Dataset records: Begin
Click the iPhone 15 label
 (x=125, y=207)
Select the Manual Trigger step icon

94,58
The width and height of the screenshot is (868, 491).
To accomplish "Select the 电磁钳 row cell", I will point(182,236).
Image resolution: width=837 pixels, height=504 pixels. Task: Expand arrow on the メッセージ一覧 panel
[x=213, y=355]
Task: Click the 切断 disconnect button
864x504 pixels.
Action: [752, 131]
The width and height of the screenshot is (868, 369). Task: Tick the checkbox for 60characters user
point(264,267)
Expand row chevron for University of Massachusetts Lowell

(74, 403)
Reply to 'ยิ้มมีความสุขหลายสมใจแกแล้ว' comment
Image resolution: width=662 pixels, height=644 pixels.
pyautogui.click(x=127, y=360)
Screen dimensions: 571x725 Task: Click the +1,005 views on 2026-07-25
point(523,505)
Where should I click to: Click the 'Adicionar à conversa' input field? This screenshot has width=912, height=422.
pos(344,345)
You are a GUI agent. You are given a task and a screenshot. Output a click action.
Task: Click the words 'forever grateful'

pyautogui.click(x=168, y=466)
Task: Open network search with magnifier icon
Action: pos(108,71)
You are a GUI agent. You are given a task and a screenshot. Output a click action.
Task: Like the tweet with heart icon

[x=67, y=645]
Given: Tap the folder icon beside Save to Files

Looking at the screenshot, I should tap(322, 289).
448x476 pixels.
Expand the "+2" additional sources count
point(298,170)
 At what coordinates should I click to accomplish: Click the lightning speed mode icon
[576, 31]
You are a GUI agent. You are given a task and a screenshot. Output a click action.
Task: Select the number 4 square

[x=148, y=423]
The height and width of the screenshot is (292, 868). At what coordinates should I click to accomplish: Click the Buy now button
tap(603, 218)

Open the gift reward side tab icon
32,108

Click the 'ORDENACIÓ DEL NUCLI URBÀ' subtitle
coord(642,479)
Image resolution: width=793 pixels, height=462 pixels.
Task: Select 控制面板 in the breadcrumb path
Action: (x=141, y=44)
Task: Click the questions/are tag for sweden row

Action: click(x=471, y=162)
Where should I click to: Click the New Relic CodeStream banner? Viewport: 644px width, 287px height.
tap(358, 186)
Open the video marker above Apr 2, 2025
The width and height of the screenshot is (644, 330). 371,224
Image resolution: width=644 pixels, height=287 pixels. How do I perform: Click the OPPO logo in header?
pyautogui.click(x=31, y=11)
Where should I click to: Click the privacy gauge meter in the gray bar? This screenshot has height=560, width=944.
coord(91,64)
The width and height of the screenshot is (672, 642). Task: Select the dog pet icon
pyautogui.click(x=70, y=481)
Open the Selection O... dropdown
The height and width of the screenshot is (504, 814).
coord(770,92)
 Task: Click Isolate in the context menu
Dataset records: End
For this exercise, output the entries above exactly as written.

Click the iPhone 15 label
 (x=125, y=207)
Select the Manual Trigger step icon

94,58
The width and height of the screenshot is (868, 491).
To accomplish "Select the 电磁钳 row cell", I will point(182,236).
Image resolution: width=837 pixels, height=504 pixels. Task: Expand arrow on the メッセージ一覧 panel
[x=213, y=355]
Task: Click the 切断 disconnect button
864x504 pixels.
Action: [752, 131]
The width and height of the screenshot is (868, 369). Task: Tick the checkbox for 60characters user
point(264,267)
Expand row chevron for University of Massachusetts Lowell

(74, 403)
Reply to 'ยิ้มมีความสุขหลายสมใจแกแล้ว' comment
Image resolution: width=662 pixels, height=644 pixels.
pyautogui.click(x=127, y=360)
Screen dimensions: 571x725 Task: Click the +1,005 views on 2026-07-25
point(523,505)
Where should I click to: Click the 'Adicionar à conversa' input field? This screenshot has width=912, height=422.
pos(344,345)
You are a GUI agent. You are given a task and a screenshot. Output a click action.
Task: Click the words 'forever grateful'

pyautogui.click(x=168, y=466)
Task: Open network search with magnifier icon
Action: pos(108,71)
You are a GUI agent. You are given a task and a screenshot. Output a click action.
Task: Like the tweet with heart icon

[x=67, y=645]
Given: Tap the folder icon beside Save to Files

Looking at the screenshot, I should tap(322, 289).
448x476 pixels.
Expand the "+2" additional sources count
point(298,170)
 At what coordinates should I click to accomplish: Click the lightning speed mode icon
[576, 31]
You are a GUI agent. You are given a task and a screenshot. Output a click action.
Task: Select the number 4 square

[x=148, y=423]
The height and width of the screenshot is (292, 868). At what coordinates should I click to accomplish: Click the Buy now button
tap(603, 218)

Open the gift reward side tab icon
32,108

Click the 'ORDENACIÓ DEL NUCLI URBÀ' subtitle
coord(642,479)
Image resolution: width=793 pixels, height=462 pixels.
Task: Select 控制面板 in the breadcrumb path
Action: (x=141, y=44)
Task: Click the questions/are tag for sweden row

Action: click(x=471, y=162)
Where should I click to: Click the New Relic CodeStream banner? Viewport: 644px width, 287px height.
tap(358, 186)
Open the video marker above Apr 2, 2025
The width and height of the screenshot is (644, 330). 371,224
Image resolution: width=644 pixels, height=287 pixels. How do I perform: Click the OPPO logo in header?
pyautogui.click(x=31, y=11)
Where should I click to: Click the privacy gauge meter in the gray bar? This screenshot has height=560, width=944.
coord(91,64)
The width and height of the screenshot is (672, 642). Task: Select the dog pet icon
pyautogui.click(x=70, y=481)
Open the Selection O... dropdown
The height and width of the screenshot is (504, 814).
coord(770,92)
 Task: Click Isolate in the context menu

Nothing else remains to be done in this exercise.